Prove that $(X,d)$ is complete if and only if $\forall(x_n) \in X $ satisfying $d(x_n,x_{n+1})<\frac{1}{2^n} \; \forall n \in N$ is convergent in $X$

Question

Prove that $(X,d)$ is complete if and only if $\forall(x_n) \in X $ satisfying $d(x_n,x_{n+1})<\frac{1}{2^n} \; \forall n\in N$ is convergent in $X$

Note that if $(x_n)$ satisfies $d(x_n,x_{n+1})<\frac{1}{2^n} \; \forall n\in N$ then for $m>n$

$d(x_n,x_m)\leq d(x_n,x_{n+1})+ \ldots + d(x_{m-1},x_m)< \frac{1}{2^n}+\ldots + \frac{1}{2^{m-1}} \to 0$ as $n\to \infty$

so $(x_n)$ becomes Cauchy.

Also if $(x_n)$ is Cauchy, then $d(x_n,x_{n+1}) \to 0$ as $n\to \infty$. How can I show that it satisfies the give condition ? Problem is that it must satisfy for all $n\in N$

Answer 1

First, the property of being a complete metric space means that every Cauchy sequence is convergent, then it is not enough to conclude that you have a Cauchy sequence, as you did.

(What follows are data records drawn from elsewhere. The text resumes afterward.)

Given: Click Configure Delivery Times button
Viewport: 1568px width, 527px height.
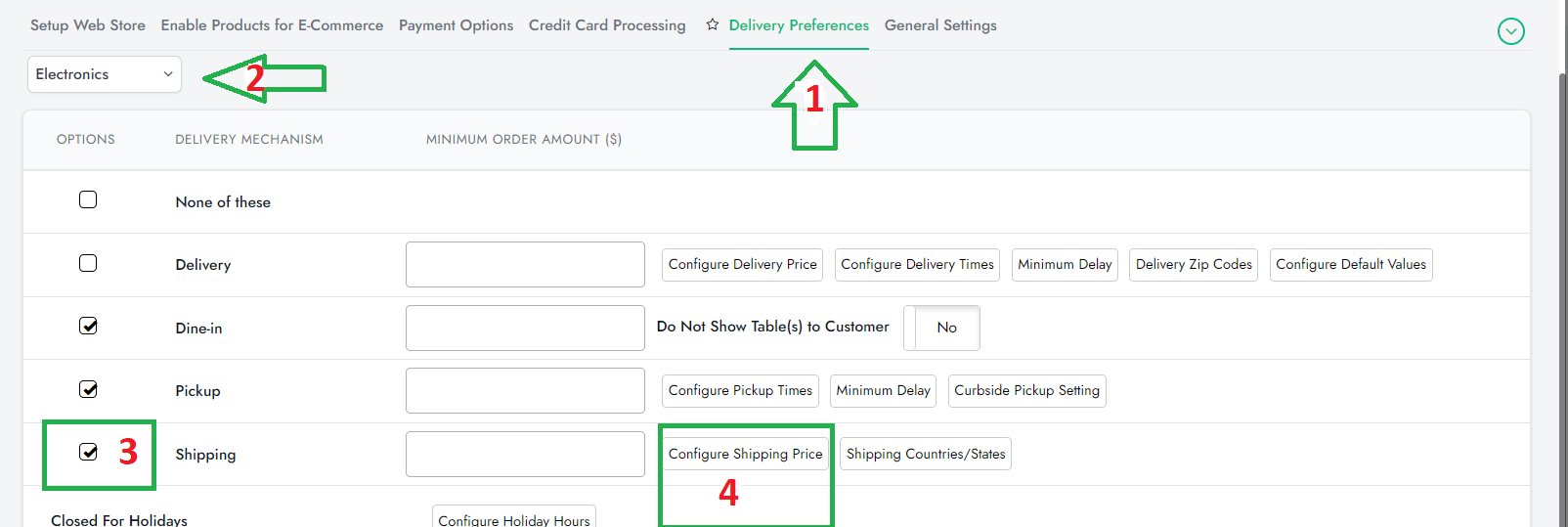Looking at the screenshot, I should [917, 265].
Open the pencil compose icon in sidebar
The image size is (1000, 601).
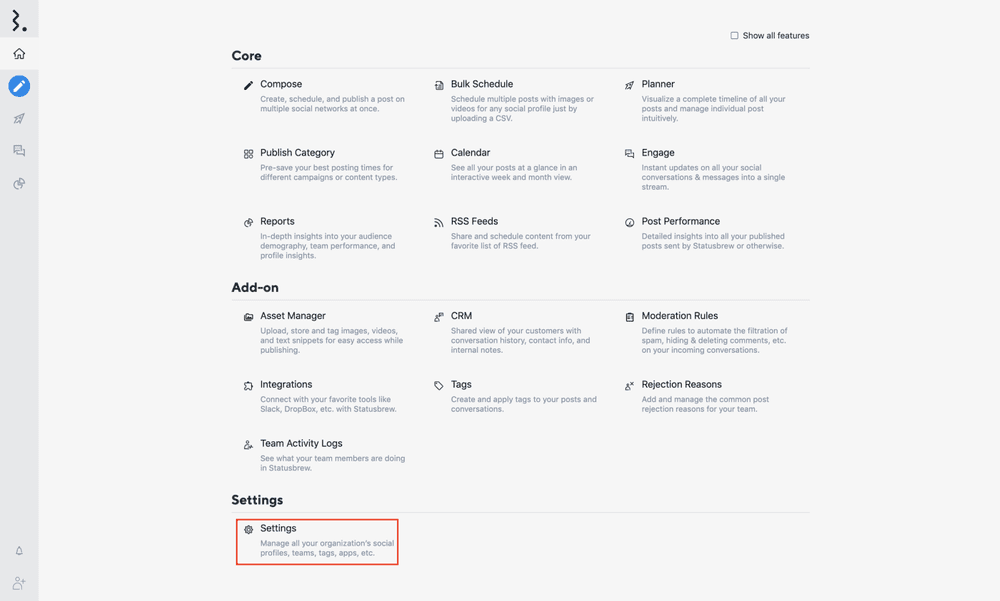(19, 86)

In a complete metric space, if $(x_{n})$ satisfies the condition that $\forall n \in \mathbb{N}$, $d(x_{n}, x_{n+1}) < \frac{1}{2^{n}}$ then $(x_{n})$ is a Cauchy sequence (as in your attempt), hence convergent . On the other hand, if you get $(x_{n})$ a Cauchy sequence in $X$, you can apply the definition of Cauchy sequence with $\epsilon = \frac{1}{2}, \frac{1}{2^{2}}, ...$ to get a subsequence $(x_{n'})$ such that $\forall n' \in \mathbb{N}$, $d(x_{n'}, x_{n'+1}) < \frac{1}{2^{n'}}$, then this subsequence is convergent and so the sequence $(x_{n})$ is.